*The problem:* Only the lines with the string "button" are needed; return each of them from the entries below.
Information shown Block Start
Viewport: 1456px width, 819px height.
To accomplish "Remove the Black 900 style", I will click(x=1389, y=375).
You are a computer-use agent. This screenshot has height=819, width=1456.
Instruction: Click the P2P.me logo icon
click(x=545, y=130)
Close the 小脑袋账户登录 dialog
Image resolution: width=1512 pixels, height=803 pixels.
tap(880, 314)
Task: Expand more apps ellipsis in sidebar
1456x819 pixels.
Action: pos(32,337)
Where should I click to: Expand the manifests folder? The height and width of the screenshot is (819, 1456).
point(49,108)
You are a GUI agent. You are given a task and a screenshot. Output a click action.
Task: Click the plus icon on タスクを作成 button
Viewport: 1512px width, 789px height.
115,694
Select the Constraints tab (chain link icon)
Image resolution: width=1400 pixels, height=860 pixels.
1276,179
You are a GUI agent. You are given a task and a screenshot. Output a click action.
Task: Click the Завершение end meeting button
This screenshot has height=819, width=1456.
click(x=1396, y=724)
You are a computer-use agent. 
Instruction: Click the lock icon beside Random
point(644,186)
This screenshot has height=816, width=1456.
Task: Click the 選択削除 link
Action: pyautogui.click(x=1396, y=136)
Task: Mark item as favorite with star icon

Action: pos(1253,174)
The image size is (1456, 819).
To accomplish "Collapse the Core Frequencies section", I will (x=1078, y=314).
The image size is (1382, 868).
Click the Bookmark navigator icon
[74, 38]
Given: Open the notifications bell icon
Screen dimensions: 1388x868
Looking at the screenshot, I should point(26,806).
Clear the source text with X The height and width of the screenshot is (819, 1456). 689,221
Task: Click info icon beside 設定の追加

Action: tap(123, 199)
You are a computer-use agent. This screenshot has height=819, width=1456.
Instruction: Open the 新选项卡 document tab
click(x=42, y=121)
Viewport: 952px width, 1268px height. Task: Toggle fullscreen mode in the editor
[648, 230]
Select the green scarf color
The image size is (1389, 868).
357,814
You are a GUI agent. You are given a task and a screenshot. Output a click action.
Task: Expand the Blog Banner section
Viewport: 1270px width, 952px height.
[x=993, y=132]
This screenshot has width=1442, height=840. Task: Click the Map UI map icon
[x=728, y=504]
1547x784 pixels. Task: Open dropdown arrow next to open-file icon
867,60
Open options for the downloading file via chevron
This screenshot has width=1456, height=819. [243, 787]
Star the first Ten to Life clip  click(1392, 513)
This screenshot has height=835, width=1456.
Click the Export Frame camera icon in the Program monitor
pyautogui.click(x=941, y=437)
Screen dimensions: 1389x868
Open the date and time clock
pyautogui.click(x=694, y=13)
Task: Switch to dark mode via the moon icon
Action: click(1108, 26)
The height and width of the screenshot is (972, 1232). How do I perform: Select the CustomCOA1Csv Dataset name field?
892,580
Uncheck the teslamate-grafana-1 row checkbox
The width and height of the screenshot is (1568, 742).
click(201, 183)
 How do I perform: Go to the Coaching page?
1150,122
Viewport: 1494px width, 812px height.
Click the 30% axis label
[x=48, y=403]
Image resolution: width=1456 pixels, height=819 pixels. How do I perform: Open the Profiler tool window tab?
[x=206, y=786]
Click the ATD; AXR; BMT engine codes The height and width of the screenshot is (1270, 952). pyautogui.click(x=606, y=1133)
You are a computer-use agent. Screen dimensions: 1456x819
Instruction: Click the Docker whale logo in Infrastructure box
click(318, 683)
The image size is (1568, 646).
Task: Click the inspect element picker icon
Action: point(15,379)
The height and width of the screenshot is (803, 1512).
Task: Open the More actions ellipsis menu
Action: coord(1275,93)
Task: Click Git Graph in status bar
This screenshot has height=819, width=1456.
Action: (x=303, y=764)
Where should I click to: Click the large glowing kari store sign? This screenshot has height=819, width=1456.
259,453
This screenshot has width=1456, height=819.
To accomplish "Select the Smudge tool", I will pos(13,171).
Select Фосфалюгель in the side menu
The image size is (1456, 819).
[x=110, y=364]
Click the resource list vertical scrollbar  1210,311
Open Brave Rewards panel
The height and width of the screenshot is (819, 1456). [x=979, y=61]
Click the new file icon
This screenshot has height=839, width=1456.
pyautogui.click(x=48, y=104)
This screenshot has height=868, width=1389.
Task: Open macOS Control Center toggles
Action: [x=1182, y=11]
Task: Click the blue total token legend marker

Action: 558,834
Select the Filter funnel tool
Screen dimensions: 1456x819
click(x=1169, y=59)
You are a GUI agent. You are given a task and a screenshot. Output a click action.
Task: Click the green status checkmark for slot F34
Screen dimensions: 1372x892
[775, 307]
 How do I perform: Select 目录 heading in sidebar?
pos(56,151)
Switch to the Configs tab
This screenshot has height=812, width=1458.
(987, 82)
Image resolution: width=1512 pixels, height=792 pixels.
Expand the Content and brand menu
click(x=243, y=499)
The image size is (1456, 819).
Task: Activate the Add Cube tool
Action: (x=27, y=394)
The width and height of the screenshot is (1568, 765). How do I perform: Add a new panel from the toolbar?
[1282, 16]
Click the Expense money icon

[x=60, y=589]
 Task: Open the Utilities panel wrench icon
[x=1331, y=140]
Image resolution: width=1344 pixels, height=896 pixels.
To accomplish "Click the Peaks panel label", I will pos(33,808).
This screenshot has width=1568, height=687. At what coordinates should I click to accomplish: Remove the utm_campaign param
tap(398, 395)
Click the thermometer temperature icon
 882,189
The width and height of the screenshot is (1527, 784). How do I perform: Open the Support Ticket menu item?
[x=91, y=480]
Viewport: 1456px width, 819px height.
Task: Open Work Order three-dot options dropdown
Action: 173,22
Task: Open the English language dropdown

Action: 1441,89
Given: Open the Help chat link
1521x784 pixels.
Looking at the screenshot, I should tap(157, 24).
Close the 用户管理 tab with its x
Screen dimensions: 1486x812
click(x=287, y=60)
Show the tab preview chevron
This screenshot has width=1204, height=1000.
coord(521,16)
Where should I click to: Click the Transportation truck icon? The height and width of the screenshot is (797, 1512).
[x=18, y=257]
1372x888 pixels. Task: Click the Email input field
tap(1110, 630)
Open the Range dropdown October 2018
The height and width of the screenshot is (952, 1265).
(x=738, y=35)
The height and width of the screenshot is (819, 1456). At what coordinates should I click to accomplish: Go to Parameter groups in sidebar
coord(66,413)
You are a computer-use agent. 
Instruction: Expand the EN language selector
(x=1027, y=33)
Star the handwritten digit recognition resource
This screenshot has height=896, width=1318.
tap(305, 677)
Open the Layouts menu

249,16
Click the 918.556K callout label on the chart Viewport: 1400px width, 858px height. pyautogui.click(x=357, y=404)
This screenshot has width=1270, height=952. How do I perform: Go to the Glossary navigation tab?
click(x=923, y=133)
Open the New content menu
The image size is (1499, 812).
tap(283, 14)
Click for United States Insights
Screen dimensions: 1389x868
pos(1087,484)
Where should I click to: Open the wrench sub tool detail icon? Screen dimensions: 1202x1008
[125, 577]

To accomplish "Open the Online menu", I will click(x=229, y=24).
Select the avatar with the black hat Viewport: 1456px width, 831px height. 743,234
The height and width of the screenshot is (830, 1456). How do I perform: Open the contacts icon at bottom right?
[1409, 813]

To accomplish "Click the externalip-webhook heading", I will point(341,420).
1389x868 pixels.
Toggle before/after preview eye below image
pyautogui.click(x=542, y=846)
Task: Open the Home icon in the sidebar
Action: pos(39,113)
Information shown Block End
*Answer:*
Task: Click the plus icon on タスクを作成 button
Task: Click the Завершение end meeting button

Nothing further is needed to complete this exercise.